En Venezuela también sabemos de fanatismo. Un profeta iluminado y sus mesnadas demolieron a golpes el monumento esencial de la modernidad venezolana: la Institucionalidad, viga maestra de la vida republicana antes del fanatismo revolucionario. Como el León de Atenea, todas las instituciones: jurídica, legislativa, moral, militar, económica, construidas en cuarenta años de democracia, tenían que ser derribadas porque correspondían al antiguo credo democrático, incongruente con la nueva religión: el fascio-comunismo militarizado.

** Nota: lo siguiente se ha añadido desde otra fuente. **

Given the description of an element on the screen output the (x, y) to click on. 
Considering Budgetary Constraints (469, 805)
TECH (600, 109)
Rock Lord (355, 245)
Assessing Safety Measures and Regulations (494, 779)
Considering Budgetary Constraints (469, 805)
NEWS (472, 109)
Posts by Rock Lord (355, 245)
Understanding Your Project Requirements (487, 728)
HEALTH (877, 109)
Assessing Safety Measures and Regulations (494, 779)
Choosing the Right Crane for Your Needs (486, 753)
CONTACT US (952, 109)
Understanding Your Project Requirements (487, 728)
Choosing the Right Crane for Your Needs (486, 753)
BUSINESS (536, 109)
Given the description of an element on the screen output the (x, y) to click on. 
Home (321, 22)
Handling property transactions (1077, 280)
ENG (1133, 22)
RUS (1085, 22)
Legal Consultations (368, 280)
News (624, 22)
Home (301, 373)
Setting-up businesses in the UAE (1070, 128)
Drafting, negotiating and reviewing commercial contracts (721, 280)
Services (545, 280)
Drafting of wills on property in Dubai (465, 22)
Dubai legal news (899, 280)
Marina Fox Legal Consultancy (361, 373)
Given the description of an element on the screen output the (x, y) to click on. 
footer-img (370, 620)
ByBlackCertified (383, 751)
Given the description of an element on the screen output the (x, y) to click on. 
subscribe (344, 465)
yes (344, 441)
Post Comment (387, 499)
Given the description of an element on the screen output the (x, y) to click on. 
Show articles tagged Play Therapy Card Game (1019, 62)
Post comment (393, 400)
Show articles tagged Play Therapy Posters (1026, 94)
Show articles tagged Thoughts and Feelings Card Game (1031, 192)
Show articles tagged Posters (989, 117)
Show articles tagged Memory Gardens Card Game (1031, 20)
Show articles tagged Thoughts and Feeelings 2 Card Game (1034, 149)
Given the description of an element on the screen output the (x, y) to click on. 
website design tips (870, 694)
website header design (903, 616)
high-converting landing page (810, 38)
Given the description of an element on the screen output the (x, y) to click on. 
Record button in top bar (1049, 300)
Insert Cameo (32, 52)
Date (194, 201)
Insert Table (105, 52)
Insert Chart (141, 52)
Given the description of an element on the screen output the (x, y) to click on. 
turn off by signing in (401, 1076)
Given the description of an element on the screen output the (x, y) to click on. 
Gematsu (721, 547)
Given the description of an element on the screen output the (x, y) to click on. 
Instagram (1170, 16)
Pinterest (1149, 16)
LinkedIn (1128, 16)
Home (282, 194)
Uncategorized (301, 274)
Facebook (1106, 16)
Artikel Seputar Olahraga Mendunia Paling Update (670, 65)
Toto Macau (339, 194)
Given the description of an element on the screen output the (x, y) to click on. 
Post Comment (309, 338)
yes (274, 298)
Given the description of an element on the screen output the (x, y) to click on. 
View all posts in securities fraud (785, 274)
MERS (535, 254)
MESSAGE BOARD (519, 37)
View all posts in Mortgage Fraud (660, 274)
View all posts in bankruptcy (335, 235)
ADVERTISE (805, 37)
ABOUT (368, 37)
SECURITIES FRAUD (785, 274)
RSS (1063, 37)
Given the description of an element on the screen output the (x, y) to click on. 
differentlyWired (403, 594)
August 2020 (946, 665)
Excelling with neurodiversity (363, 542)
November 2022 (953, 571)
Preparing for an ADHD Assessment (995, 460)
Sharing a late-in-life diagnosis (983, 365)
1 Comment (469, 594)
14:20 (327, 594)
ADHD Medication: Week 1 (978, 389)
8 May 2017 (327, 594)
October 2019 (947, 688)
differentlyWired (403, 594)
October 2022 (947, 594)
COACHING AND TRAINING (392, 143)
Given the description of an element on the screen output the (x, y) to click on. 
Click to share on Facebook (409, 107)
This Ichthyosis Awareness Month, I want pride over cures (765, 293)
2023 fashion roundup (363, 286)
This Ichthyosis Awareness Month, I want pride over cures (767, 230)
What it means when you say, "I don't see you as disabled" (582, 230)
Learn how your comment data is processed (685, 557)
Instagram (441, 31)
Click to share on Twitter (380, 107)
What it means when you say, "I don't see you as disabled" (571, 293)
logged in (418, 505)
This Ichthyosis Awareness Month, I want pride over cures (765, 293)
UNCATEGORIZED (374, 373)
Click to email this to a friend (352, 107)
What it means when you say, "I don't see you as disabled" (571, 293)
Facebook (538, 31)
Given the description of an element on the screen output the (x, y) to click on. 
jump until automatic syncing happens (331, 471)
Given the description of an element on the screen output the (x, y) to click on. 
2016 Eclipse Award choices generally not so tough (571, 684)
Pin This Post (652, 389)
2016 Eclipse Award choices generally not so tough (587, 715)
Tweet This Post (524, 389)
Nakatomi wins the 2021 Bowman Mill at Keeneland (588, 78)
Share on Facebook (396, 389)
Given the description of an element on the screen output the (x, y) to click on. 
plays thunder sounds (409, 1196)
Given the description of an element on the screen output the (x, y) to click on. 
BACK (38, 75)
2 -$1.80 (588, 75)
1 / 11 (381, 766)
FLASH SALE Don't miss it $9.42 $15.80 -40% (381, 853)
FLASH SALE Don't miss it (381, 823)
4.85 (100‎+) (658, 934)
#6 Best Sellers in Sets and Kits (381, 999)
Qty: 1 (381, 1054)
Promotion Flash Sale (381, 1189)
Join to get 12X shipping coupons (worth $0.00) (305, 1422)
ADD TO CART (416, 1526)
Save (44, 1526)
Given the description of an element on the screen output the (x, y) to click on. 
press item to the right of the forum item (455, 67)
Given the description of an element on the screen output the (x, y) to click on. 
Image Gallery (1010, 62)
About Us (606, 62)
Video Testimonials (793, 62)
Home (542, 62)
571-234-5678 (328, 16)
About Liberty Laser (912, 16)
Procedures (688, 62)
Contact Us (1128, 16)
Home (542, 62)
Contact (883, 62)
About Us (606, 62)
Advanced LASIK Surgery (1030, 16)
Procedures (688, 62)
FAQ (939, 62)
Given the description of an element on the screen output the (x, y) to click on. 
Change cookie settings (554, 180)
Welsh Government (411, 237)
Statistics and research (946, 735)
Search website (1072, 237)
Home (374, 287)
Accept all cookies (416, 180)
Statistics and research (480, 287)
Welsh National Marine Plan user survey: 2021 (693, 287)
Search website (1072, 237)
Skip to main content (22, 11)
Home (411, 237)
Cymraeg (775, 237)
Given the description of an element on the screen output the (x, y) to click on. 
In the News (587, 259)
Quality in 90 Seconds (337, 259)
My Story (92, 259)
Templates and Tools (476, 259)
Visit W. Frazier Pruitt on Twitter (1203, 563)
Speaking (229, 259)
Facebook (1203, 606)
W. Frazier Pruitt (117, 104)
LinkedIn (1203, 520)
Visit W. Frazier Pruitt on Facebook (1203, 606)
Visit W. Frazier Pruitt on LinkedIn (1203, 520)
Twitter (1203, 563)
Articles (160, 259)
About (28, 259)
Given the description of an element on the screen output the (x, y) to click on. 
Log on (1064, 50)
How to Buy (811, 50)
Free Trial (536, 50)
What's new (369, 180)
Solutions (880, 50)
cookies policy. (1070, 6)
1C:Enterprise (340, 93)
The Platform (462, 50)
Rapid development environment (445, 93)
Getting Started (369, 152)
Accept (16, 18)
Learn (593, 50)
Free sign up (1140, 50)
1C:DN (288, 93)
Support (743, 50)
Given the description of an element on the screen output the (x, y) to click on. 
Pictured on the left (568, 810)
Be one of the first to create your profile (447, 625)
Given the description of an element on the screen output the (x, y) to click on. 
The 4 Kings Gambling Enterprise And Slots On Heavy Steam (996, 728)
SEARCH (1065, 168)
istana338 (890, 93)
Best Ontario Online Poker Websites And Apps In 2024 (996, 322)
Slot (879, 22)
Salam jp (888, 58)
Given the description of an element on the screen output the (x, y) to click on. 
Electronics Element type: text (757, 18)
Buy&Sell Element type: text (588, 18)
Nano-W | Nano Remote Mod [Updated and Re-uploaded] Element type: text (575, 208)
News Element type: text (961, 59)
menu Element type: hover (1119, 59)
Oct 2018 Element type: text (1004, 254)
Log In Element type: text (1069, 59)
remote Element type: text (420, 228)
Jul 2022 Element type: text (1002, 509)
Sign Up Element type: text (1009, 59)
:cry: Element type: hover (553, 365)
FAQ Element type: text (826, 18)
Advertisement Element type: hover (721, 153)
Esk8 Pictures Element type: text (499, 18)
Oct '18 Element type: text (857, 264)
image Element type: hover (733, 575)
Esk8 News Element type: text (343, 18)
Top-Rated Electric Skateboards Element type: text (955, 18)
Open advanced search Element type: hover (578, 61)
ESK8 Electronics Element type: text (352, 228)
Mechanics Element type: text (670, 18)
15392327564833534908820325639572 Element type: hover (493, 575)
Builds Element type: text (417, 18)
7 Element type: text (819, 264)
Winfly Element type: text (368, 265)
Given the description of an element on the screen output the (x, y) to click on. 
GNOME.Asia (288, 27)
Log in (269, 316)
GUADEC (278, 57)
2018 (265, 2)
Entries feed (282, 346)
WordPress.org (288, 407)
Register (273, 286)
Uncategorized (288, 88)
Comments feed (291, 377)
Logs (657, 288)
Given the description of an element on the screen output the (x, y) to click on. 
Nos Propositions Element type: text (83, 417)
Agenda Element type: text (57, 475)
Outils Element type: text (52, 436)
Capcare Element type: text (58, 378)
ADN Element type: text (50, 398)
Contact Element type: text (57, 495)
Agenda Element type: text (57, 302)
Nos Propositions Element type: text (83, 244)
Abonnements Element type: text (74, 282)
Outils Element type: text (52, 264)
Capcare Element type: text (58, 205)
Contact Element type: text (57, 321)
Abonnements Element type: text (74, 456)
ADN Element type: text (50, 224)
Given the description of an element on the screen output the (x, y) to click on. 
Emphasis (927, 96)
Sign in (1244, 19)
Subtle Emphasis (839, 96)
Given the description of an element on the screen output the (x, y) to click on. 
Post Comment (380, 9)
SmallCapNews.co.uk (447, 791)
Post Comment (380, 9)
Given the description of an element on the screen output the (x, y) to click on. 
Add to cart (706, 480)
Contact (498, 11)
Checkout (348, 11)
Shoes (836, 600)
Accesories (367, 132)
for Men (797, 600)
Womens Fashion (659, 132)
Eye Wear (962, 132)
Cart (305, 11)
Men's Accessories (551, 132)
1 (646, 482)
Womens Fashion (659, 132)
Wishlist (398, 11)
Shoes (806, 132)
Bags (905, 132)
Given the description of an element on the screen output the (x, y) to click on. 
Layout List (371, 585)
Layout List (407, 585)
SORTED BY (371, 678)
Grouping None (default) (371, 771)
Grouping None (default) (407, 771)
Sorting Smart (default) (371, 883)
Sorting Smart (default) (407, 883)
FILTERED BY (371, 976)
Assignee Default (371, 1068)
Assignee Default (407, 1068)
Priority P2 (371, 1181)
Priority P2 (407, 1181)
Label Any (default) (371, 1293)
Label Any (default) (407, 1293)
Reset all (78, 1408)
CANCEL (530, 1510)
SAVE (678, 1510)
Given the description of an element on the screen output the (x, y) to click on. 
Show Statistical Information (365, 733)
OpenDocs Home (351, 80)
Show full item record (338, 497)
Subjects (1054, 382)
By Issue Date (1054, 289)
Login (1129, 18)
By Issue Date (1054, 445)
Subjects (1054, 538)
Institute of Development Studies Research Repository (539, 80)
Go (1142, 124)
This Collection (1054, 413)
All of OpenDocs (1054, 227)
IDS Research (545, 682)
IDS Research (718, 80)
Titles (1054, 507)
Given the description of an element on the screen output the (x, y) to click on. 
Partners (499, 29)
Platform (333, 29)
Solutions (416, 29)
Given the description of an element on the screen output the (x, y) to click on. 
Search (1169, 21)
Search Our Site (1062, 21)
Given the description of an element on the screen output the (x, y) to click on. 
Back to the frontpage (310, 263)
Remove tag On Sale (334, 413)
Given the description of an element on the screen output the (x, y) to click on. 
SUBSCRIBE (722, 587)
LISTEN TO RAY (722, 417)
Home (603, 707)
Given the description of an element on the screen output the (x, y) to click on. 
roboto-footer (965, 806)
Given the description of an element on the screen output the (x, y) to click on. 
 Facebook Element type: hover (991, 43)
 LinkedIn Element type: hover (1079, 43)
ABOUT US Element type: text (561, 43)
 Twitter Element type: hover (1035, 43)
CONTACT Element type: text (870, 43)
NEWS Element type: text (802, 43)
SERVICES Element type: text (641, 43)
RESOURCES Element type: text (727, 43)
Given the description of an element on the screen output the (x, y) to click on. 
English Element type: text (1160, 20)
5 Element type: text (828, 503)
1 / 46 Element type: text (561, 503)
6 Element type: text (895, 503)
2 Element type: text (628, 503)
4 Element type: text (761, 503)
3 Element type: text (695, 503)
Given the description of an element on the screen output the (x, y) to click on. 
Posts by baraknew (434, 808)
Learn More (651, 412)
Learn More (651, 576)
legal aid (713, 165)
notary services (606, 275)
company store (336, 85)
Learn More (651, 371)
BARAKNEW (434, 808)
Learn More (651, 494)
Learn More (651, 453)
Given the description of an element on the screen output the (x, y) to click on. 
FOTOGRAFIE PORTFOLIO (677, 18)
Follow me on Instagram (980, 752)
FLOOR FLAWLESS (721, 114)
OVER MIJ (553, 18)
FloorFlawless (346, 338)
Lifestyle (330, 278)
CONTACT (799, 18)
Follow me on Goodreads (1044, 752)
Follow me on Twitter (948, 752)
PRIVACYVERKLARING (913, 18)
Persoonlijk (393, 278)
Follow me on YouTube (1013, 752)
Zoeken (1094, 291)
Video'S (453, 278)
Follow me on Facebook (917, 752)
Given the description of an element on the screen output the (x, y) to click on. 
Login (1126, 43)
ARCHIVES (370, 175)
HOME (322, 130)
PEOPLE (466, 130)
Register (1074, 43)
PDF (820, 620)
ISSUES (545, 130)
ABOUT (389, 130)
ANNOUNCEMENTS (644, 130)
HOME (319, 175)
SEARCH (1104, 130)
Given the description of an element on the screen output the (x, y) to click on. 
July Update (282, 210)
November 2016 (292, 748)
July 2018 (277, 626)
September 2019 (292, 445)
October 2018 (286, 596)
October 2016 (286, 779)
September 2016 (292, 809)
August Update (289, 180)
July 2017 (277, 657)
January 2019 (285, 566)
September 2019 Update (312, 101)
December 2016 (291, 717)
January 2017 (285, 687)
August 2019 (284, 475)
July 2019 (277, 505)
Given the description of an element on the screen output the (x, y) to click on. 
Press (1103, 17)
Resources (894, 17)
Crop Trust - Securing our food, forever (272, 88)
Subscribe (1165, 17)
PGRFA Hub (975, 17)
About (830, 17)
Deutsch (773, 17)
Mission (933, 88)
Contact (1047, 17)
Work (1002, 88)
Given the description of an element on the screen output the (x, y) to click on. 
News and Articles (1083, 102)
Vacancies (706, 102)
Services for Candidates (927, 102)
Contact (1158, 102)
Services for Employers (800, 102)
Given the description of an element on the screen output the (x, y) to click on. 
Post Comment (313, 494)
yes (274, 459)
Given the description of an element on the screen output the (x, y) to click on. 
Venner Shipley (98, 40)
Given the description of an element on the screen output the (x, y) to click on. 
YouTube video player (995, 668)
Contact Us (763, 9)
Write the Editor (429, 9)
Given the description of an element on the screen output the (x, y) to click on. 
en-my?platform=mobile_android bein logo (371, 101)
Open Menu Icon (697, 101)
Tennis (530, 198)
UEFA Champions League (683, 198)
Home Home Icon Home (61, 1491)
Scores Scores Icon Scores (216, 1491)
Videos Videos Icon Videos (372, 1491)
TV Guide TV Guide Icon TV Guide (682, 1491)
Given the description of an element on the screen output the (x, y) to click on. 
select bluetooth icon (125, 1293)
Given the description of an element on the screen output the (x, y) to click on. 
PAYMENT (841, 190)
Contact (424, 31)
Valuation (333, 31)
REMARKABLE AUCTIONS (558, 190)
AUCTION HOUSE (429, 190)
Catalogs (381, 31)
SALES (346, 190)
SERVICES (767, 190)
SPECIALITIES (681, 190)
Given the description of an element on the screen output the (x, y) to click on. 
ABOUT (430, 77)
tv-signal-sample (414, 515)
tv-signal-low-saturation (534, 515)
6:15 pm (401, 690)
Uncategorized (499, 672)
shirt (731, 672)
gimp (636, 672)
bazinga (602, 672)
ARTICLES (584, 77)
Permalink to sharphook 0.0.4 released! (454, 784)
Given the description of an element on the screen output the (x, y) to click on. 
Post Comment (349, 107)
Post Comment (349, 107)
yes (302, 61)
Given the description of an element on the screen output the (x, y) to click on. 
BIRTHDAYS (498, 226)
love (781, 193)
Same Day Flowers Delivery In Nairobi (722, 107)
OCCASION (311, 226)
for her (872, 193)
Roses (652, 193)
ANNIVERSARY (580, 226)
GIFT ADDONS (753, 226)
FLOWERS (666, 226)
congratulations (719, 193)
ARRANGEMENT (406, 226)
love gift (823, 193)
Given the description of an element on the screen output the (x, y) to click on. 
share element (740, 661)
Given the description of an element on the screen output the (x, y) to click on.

Este modelo, con el antifaz de una anacrónica invocación de bolivarianismo, no resultó más que un pastiche de culto a la personalidad, poderes públicos cortesanos, intolerancia, anomia, anarquía y corrupción incontinente.
Los jihadistas criollos no cesan de honrar las enseñanzas de su profeta. Nada menos que el propio Presidente del Parlamento venezolano, utiliza, no un martillo, sino un mazo (“Con el mazo dando”) para destruir -en público como los esbirros islámicos- todo vestigio de legalidad. Esta semana, por ejemplo, con descaro, utilizó conversaciones telefónicas grabadas ilegalmente para embestir contra los infieles que disienten de su régimen.
La democracia venezolana no enfrenta un adversario político, se trata de una horda fanática, históricamente atrasada, como los salafistas del Estado Islámico.